Without subclassing dict, what would a class need to be considered a mapping so that it can be passed to a method with **.

from abc import ABCMeta

class uobj:
    __metaclass__ = ABCMeta

uobj.register(dict)

def f(**k): return k

o = uobj()
f(**o)

# outputs: f() argument after ** must be a mapping, not uobj

At least to the point where it throws errors of missing functionality of mapping, so I can begin implementing.
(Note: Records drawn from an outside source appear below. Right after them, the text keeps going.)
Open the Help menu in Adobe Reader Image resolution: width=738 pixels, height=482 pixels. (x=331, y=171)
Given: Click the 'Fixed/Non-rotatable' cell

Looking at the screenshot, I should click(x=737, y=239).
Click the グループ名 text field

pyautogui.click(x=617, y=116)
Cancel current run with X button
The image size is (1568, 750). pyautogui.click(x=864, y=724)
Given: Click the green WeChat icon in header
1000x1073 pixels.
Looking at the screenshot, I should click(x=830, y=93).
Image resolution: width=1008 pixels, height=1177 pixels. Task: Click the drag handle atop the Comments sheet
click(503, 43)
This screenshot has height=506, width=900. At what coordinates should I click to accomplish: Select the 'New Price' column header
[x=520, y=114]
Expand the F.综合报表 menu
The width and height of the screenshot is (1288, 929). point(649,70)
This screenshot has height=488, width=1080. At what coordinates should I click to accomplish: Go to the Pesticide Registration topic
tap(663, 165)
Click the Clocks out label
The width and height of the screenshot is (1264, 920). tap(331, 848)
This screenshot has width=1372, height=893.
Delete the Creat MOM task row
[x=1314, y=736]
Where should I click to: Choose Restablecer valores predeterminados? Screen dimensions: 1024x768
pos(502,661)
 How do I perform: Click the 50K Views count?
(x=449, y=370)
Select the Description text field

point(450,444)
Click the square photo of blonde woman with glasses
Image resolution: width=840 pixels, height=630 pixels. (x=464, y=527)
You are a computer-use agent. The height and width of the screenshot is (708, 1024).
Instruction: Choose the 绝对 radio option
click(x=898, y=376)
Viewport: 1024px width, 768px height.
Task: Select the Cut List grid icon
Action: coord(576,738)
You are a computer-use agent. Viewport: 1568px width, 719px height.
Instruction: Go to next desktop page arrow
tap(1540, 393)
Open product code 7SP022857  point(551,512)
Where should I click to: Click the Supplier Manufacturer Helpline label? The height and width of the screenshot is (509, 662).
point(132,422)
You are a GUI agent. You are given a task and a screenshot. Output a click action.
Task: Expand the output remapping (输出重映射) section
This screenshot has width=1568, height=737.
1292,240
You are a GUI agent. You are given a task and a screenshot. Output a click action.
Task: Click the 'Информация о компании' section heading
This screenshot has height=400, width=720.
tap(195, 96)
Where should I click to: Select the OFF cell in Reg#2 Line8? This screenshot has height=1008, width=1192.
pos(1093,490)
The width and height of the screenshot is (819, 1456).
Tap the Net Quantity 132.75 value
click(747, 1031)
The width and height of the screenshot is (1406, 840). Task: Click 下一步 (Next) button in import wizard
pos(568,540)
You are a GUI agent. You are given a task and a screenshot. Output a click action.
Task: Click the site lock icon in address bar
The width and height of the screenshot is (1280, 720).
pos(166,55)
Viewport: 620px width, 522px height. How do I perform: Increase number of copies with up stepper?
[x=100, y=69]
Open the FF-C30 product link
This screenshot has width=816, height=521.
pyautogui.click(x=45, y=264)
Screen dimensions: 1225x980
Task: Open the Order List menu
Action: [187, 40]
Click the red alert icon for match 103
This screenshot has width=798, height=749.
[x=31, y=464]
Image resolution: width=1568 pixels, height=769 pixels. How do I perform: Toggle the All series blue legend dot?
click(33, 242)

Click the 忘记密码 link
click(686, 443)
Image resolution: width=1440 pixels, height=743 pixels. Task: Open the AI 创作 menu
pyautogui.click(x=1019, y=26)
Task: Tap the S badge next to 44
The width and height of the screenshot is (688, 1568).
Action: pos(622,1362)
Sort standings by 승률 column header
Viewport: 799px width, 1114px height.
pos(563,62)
I reviewed emulating container types but simply defining magic methods has no effect, and using ABCMeta to override and register it as a dict validates assertions as subclass, but fails isinstance(o, dict). Ideally, I dont even want to use ABCMeta.

¿Fue útil?

Solución

The __getitem__() and keys() methods will suffice:

>>> class D:
        def keys(self):
            return ['a', 'b']
        def __getitem__(self, key):
            return key.upper()


>>> def f(**kwds):
        print kwds


>>> f(**D())
{'a': 'A', 'b': 'B'}

Otros consejos

If you're trying to create a Mapping — not just satisfy the requirements for passing to a function — then you really should inherit from collections.abc.Mapping. As described in the documentation, you need to implement just:

__getitem__
__len__
__iter__

The Mixin will implement everything else for you: __contains__, keys, items, values, get, __eq__, and __ne__.